Task directions. Put the lines below into a Markdown table with two columns, Row and Line. Number each row and skip any blank lines.

Material for this task.
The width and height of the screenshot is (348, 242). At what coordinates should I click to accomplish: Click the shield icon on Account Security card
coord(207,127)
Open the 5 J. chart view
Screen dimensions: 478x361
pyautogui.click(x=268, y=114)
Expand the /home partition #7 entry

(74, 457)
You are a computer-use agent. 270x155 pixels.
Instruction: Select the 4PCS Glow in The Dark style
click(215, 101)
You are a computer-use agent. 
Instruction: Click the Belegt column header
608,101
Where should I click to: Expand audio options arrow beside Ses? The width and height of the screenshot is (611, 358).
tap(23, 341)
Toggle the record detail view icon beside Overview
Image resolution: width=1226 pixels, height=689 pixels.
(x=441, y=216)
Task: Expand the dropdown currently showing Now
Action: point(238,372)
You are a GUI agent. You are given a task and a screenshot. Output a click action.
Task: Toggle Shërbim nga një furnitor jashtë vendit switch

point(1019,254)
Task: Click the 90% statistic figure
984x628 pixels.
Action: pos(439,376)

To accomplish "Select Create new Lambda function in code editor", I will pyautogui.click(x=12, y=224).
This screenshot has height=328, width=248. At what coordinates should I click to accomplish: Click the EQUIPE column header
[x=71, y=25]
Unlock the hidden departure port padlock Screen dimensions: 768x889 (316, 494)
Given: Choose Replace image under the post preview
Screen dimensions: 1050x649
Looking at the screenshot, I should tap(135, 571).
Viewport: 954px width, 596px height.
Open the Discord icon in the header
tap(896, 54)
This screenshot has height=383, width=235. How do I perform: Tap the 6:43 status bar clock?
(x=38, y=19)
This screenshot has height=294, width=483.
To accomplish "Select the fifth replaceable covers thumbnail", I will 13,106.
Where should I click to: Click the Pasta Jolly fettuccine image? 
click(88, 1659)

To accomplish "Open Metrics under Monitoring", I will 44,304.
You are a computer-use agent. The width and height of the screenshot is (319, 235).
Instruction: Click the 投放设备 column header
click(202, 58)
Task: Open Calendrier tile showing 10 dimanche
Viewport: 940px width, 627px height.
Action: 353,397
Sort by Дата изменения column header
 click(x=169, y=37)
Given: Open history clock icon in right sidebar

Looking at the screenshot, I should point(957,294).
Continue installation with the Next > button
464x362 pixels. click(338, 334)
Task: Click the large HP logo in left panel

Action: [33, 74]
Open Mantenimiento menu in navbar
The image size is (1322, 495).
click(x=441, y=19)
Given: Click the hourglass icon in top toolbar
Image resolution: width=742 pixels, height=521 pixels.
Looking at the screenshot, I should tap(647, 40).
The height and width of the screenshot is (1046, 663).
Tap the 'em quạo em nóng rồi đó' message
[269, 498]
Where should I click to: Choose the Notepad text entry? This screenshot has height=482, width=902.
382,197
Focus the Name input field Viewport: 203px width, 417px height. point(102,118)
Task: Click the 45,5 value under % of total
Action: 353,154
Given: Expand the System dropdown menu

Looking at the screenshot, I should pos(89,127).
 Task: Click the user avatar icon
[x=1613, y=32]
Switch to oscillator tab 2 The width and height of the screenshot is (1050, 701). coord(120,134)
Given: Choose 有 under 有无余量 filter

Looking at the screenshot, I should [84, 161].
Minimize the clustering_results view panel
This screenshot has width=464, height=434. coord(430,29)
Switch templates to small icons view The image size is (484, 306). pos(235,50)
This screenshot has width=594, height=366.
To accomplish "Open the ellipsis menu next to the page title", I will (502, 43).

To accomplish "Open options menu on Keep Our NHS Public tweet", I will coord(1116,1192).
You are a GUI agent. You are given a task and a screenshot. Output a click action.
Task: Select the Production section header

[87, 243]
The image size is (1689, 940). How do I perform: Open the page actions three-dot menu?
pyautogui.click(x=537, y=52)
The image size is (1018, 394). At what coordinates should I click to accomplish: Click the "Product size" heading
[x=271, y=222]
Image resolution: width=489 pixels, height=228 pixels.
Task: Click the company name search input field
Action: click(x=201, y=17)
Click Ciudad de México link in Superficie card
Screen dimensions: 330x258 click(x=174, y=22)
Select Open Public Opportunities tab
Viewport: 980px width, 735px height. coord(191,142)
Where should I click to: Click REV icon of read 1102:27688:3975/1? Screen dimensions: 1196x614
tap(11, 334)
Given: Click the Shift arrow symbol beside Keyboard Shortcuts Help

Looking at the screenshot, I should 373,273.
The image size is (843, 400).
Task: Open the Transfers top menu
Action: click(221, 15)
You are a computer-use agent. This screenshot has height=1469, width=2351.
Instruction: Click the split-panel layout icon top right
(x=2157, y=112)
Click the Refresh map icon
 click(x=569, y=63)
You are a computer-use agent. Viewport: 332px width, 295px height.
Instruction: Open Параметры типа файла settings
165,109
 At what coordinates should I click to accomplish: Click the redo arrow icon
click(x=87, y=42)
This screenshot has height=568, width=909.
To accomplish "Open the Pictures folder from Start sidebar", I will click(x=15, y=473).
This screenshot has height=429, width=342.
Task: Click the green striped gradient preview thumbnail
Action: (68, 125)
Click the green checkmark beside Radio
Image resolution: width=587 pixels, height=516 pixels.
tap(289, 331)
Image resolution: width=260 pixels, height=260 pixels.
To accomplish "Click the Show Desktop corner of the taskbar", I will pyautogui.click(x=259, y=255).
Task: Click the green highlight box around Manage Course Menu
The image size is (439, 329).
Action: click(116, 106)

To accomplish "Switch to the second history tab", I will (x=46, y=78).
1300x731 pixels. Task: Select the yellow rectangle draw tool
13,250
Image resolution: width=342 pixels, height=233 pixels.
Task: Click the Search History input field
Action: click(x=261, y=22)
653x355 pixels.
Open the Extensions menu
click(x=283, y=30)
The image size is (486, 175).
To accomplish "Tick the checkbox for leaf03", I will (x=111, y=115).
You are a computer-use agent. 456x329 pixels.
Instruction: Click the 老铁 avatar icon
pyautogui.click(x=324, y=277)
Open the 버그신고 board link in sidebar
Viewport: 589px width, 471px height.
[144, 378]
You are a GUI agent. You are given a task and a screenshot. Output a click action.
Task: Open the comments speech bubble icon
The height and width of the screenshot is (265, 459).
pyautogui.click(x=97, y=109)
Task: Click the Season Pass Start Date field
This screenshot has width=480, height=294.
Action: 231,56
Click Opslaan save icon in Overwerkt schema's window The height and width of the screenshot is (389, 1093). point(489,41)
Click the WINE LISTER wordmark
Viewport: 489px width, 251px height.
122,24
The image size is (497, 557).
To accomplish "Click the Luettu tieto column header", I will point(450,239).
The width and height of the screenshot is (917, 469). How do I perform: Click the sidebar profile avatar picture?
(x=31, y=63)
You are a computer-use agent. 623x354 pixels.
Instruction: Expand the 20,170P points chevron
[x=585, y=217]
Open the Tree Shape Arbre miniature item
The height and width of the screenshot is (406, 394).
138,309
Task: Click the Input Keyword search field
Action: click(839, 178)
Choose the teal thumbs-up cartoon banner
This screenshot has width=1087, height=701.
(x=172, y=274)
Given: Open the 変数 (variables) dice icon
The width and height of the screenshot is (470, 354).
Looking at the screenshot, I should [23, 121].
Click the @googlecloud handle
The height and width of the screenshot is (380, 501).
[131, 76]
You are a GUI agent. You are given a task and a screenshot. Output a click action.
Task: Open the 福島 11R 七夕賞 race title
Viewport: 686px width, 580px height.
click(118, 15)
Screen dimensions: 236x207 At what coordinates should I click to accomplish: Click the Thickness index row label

Solution to this exercise.
| Row | Line |
|---|---|
| 1 | The width and height of the screenshot is (348, 242). At what coordinates should I click to accomplish: Click the shield icon on Account Security card |
| 2 | coord(207,127) |
| 3 | Open the 5 J. chart view |
| 4 | Screen dimensions: 478x361 |
| 5 | pyautogui.click(x=268, y=114) |
| 6 | Expand the /home partition #7 entry |
| 7 | (74, 457) |
| 8 | You are a computer-use agent. 270x155 pixels. |
| 9 | Instruction: Select the 4PCS Glow in The Dark style |
| 10 | click(215, 101) |
| 11 | You are a computer-use agent.  |
| 12 | Instruction: Click the Belegt column header |
| 13 | 608,101 |
| 14 | Where should I click to: Expand audio options arrow beside Ses? The width and height of the screenshot is (611, 358). |
| 15 | tap(23, 341) |
| 16 | Toggle the record detail view icon beside Overview |
| 17 | Image resolution: width=1226 pixels, height=689 pixels. |
| 18 | (x=441, y=216) |
| 19 | Task: Expand the dropdown currently showing Now |
| 20 | Action: point(238,372) |
| 21 | You are a GUI agent. You are given a task and a screenshot. Output a click action. |
| 22 | Task: Toggle Shërbim nga një furnitor jashtë vendit switch |
| 23 | point(1019,254) |
| 24 | Task: Click the 90% statistic figure |
| 25 | 984x628 pixels. |
| 26 | Action: pos(439,376) |
| 27 | To accomplish "Select Create new Lambda function in code editor", I will pyautogui.click(x=12, y=224). |
| 28 | This screenshot has height=328, width=248. At what coordinates should I click to accomplish: Click the EQUIPE column header |
| 29 | [x=71, y=25] |
| 30 | Unlock the hidden departure port padlock Screen dimensions: 768x889 (316, 494) |
| 31 | Given: Choose Replace image under the post preview |
| 32 | Screen dimensions: 1050x649 |
| 33 | Looking at the screenshot, I should tap(135, 571). |
| 34 | Viewport: 954px width, 596px height. |
| 35 | Open the Discord icon in the header |
| 36 | tap(896, 54) |
| 37 | This screenshot has height=383, width=235. How do I perform: Tap the 6:43 status bar clock? |
| 38 | (x=38, y=19) |
| 39 | This screenshot has height=294, width=483. |
| 40 | To accomplish "Select the fifth replaceable covers thumbnail", I will 13,106. |
| 41 | Where should I click to: Click the Pasta Jolly fettuccine image?  |
| 42 | click(88, 1659) |
| 43 | To accomplish "Open Metrics under Monitoring", I will 44,304. |
| 44 | You are a computer-use agent. The width and height of the screenshot is (319, 235). |
| 45 | Instruction: Click the 投放设备 column header |
| 46 | click(202, 58) |
| 47 | Task: Open Calendrier tile showing 10 dimanche |
| 48 | Viewport: 940px width, 627px height. |
| 49 | Action: 353,397 |
| 50 | Sort by Дата изменения column header |
| 51 |  click(x=169, y=37) |
| 52 | Given: Open history clock icon in right sidebar |
| 53 | Looking at the screenshot, I should point(957,294). |
| 54 | Continue installation with the Next > button |
| 55 | 464x362 pixels. click(338, 334) |
| 56 | Task: Click the large HP logo in left panel |
| 57 | Action: [33, 74] |
| 58 | Open Mantenimiento menu in navbar |
| 59 | The image size is (1322, 495). |
| 60 | click(x=441, y=19) |
| 61 | Given: Click the hourglass icon in top toolbar |
| 62 | Image resolution: width=742 pixels, height=521 pixels. |
| 63 | Looking at the screenshot, I should tap(647, 40). |
| 64 | The height and width of the screenshot is (1046, 663). |
| 65 | Tap the 'em quạo em nóng rồi đó' message |
| 66 | [269, 498] |
| 67 | Where should I click to: Choose the Notepad text entry? This screenshot has height=482, width=902. |
| 68 | 382,197 |
| 69 | Focus the Name input field Viewport: 203px width, 417px height. point(102,118) |
| 70 | Task: Click the 45,5 value under % of total |
| 71 | Action: 353,154 |
| 72 | Given: Expand the System dropdown menu |
| 73 | Looking at the screenshot, I should pos(89,127). |
| 74 |  Task: Click the user avatar icon |
| 75 | [x=1613, y=32] |
| 76 | Switch to oscillator tab 2 The width and height of the screenshot is (1050, 701). coord(120,134) |
| 77 | Given: Choose 有 under 有无余量 filter |
| 78 | Looking at the screenshot, I should [84, 161]. |
| 79 | Minimize the clustering_results view panel |
| 80 | This screenshot has width=464, height=434. coord(430,29) |
| 81 | Switch templates to small icons view The image size is (484, 306). pos(235,50) |
| 82 | This screenshot has width=594, height=366. |
| 83 | To accomplish "Open the ellipsis menu next to the page title", I will (502, 43). |
| 84 | To accomplish "Open options menu on Keep Our NHS Public tweet", I will coord(1116,1192). |
| 85 | You are a GUI agent. You are given a task and a screenshot. Output a click action. |
| 86 | Task: Select the Production section header |
| 87 | [87, 243] |
| 88 | The image size is (1689, 940). How do I perform: Open the page actions three-dot menu? |
| 89 | pyautogui.click(x=537, y=52) |
| 90 | The image size is (1018, 394). At what coordinates should I click to accomplish: Click the "Product size" heading |
| 91 | [x=271, y=222] |
| 92 | Image resolution: width=489 pixels, height=228 pixels. |
| 93 | Task: Click the company name search input field |
| 94 | Action: click(x=201, y=17) |
| 95 | Click Ciudad de México link in Superficie card |
| 96 | Screen dimensions: 330x258 click(x=174, y=22) |
| 97 | Select Open Public Opportunities tab |
| 98 | Viewport: 980px width, 735px height. coord(191,142) |
| 99 | Where should I click to: Click REV icon of read 1102:27688:3975/1? Screen dimensions: 1196x614 |
| 100 | tap(11, 334) |
| 101 | Given: Click the Shift arrow symbol beside Keyboard Shortcuts Help |
| 102 | Looking at the screenshot, I should 373,273. |
| 103 | The image size is (843, 400). |
| 104 | Task: Open the Transfers top menu |
| 105 | Action: click(221, 15) |
| 106 | You are a computer-use agent. This screenshot has height=1469, width=2351. |
| 107 | Instruction: Click the split-panel layout icon top right |
| 108 | (x=2157, y=112) |
| 109 | Click the Refresh map icon |
| 110 |  click(x=569, y=63) |
| 111 | You are a computer-use agent. Viewport: 332px width, 295px height. |
| 112 | Instruction: Open Параметры типа файла settings |
| 113 | 165,109 |
| 114 |  At what coordinates should I click to accomplish: Click the redo arrow icon |
| 115 | click(x=87, y=42) |
| 116 | This screenshot has height=568, width=909. |
| 117 | To accomplish "Open the Pictures folder from Start sidebar", I will click(x=15, y=473). |
| 118 | This screenshot has height=429, width=342. |
| 119 | Task: Click the green striped gradient preview thumbnail |
| 120 | Action: (68, 125) |
| 121 | Click the green checkmark beside Radio |
| 122 | Image resolution: width=587 pixels, height=516 pixels. |
| 123 | tap(289, 331) |
| 124 | Image resolution: width=260 pixels, height=260 pixels. |
| 125 | To accomplish "Click the Show Desktop corner of the taskbar", I will pyautogui.click(x=259, y=255). |
| 126 | Task: Click the green highlight box around Manage Course Menu |
| 127 | The image size is (439, 329). |
| 128 | Action: click(116, 106) |
| 129 | To accomplish "Switch to the second history tab", I will (x=46, y=78). |
| 130 | 1300x731 pixels. Task: Select the yellow rectangle draw tool |
| 131 | 13,250 |
| 132 | Image resolution: width=342 pixels, height=233 pixels. |
| 133 | Task: Click the Search History input field |
| 134 | Action: click(x=261, y=22) |
| 135 | 653x355 pixels. |
| 136 | Open the Extensions menu |
| 137 | click(x=283, y=30) |
| 138 | The image size is (486, 175). |
| 139 | To accomplish "Tick the checkbox for leaf03", I will (x=111, y=115). |
| 140 | You are a computer-use agent. 456x329 pixels. |
| 141 | Instruction: Click the 老铁 avatar icon |
| 142 | pyautogui.click(x=324, y=277) |
| 143 | Open the 버그신고 board link in sidebar |
| 144 | Viewport: 589px width, 471px height. |
| 145 | [144, 378] |
| 146 | You are a GUI agent. You are given a task and a screenshot. Output a click action. |
| 147 | Task: Open the comments speech bubble icon |
| 148 | The height and width of the screenshot is (265, 459). |
| 149 | pyautogui.click(x=97, y=109) |
| 150 | Task: Click the Season Pass Start Date field |
| 151 | This screenshot has width=480, height=294. |
| 152 | Action: 231,56 |
| 153 | Click Opslaan save icon in Overwerkt schema's window The height and width of the screenshot is (389, 1093). point(489,41) |
| 154 | Click the WINE LISTER wordmark |
| 155 | Viewport: 489px width, 251px height. |
| 156 | 122,24 |
| 157 | The image size is (497, 557). |
| 158 | To accomplish "Click the Luettu tieto column header", I will point(450,239). |
| 159 | The width and height of the screenshot is (917, 469). How do I perform: Click the sidebar profile avatar picture? |
| 160 | (x=31, y=63) |
| 161 | You are a computer-use agent. 623x354 pixels. |
| 162 | Instruction: Expand the 20,170P points chevron |
| 163 | [x=585, y=217] |
| 164 | Open the Tree Shape Arbre miniature item |
| 165 | The height and width of the screenshot is (406, 394). |
| 166 | 138,309 |
| 167 | Task: Click the Input Keyword search field |
| 168 | Action: click(839, 178) |
| 169 | Choose the teal thumbs-up cartoon banner |
| 170 | This screenshot has width=1087, height=701. |
| 171 | (x=172, y=274) |
| 172 | Given: Open the 変数 (variables) dice icon |
| 173 | The width and height of the screenshot is (470, 354). |
| 174 | Looking at the screenshot, I should [23, 121]. |
| 175 | Click the @googlecloud handle |
| 176 | The height and width of the screenshot is (380, 501). |
| 177 | [131, 76] |
| 178 | You are a GUI agent. You are given a task and a screenshot. Output a click action. |
| 179 | Task: Open the 福島 11R 七夕賞 race title |
| 180 | Viewport: 686px width, 580px height. |
| 181 | click(118, 15) |
| 182 | Screen dimensions: 236x207 At what coordinates should I click to accomplish: Click the Thickness index row label |